DTR would only be available if CRD returns a link to a SMART app - not if it provides a link to a Questionnaire. With DTR, the link to the Questionnaire (or at least sufficient context that allows the app to retrieve a Questionnaire in other ways) is provided in the launch context provided as part of the card. (We plan to standardize this.) However, if we presume that the questionnaires referred to are provided as part of the SMART app launch rather than in cards outside the SMART app:

  1. Yes
  2. A doctor wouldn't "re-run" CRD. If they were still in the process of authoring/signing the order, CRD would run automatically and - if information was present that allowed the app to determine that prior authorization could be given pre-emptively, would return a card allowing that information to be stored - either on the order or linked to it.
  3. Adaptive forms with CQL would probably still need to be run inside a SMART app rather than by the EHR directly
  4. Another possibility is that the provider gets tired of answering questions (or all the clinically relevant ones have been answered) and tells the app to save the work in progress, so that someone else can later manually launch the SMART app to continue filling things out.
  5. Not sure what this is saying?
  6. Absolutely. They can choose not to launch the app at all, or they can choose to stop answering questions at any point (either to come back to them later, to have someone else come back to them later, or to abandon the Questionnaire entirely). In some cases, questions asked by the Questionnaire may prompt the clinician to abandon the proposed therapy plan and choose something else.

For PAS, there's currently no mechanism to pass back a link to a Questionnaire. However, our current plan for PAS v2 is to at least provide an indication that launching DTR is needed and, upon manually launching DTR, the user could choose a payer, specify a prior auth request number and the app could retrieve the relevant Questionnaire to complete - again either resulting in a new attachment to link to the prior auth request, or a pre-emptive assertion of authorization.

Hope that helps :)

view this post on Zulip Sreekanth Puram (Oct 09 2021 at 19:16):

@Lloyd McKenzie I think we are on the same page with respect to most of the things. The difference between scenarios 3 and 4 in CRD is that #3 refers to CRD responding back with an adaptive questionnaire dynamically based on the clinical information collected so far by CRD and #4 is based on just the administrative information and does not care about the clinical information collected during the CRD phase.

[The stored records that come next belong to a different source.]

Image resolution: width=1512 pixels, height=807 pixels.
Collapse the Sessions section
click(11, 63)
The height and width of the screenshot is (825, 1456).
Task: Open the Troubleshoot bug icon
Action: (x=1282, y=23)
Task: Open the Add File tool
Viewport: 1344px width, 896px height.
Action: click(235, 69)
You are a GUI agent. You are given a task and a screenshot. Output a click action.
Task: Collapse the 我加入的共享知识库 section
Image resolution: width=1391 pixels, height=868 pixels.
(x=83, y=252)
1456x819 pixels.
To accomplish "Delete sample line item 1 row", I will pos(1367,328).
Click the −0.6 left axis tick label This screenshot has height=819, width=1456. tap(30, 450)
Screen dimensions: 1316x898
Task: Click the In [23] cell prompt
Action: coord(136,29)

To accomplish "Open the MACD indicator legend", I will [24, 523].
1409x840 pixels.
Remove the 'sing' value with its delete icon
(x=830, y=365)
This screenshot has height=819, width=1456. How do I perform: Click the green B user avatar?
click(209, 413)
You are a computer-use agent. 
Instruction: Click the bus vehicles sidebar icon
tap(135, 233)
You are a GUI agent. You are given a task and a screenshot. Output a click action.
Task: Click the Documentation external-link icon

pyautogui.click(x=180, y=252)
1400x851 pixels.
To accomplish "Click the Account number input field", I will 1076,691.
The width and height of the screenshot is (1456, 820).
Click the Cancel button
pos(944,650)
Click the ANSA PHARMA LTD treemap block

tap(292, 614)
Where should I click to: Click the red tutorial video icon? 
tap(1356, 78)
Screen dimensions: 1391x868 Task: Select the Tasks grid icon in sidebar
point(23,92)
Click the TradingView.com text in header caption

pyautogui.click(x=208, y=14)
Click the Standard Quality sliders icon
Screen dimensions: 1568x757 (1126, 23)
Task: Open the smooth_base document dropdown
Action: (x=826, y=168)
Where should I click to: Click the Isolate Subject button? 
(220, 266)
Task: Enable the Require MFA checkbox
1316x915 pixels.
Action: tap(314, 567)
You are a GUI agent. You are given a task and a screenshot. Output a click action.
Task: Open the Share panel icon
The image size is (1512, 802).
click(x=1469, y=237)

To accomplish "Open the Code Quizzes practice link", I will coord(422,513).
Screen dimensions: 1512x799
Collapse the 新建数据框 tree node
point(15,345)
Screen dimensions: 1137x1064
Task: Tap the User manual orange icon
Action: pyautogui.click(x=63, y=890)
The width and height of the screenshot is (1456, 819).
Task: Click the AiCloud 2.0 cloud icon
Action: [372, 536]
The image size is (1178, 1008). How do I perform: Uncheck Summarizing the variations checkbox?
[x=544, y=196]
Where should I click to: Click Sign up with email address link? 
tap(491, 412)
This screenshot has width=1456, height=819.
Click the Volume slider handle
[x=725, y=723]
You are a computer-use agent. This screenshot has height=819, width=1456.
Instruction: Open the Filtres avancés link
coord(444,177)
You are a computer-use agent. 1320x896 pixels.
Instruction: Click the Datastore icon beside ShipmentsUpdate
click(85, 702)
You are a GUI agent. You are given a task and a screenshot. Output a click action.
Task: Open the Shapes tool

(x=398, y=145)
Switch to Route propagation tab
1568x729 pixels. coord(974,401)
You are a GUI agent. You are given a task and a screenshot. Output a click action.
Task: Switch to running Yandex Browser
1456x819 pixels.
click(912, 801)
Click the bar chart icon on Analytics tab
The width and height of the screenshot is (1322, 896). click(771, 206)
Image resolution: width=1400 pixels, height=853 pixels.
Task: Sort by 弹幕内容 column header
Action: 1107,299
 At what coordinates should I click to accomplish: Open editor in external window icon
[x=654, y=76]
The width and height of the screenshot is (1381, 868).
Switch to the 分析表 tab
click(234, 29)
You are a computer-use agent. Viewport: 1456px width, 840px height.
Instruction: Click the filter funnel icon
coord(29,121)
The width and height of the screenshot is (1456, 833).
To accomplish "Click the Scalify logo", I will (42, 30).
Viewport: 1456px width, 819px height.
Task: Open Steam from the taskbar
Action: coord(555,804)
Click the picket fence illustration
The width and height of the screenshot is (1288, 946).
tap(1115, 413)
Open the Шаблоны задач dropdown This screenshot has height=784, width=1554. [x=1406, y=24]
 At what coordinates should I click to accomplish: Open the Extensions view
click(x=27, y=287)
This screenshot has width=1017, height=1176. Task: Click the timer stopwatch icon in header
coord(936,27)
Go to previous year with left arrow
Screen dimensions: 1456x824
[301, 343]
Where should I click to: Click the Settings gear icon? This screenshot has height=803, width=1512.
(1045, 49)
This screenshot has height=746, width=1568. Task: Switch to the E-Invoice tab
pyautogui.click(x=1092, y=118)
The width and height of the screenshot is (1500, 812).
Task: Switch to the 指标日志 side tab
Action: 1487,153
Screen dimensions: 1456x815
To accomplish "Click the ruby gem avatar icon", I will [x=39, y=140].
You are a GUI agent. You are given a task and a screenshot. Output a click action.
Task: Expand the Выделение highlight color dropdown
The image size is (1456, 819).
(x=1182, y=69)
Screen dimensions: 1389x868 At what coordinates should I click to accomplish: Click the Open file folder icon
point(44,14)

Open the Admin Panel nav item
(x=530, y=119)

view this post on Zulip Sreekanth Puram (Oct 09 2021 at 19:21):

In the DTR scenarios when I refer to sending back a questionnaire, I was talking about the information sent as a part of the app context which would be referred to by the SMART app. I agree that as per the current IG, this app context is not standardized. So as things stand today, it may be the SMART app that we may be referring to. However if the app context is not standardized, we run into the danger of payers completely ignoring the DTR standard and use their custom cryptic messaging between the provider and payer systems. so even if the payer sends back a SMART app launch URL to aid an EHR which does not have CQL processing ability, the IG should mandate returning of an app context that is in the standard format so that the EHR's native applications or any other entity not capable of running SMART will have the opportunity to communicate with the payer in a standardized way.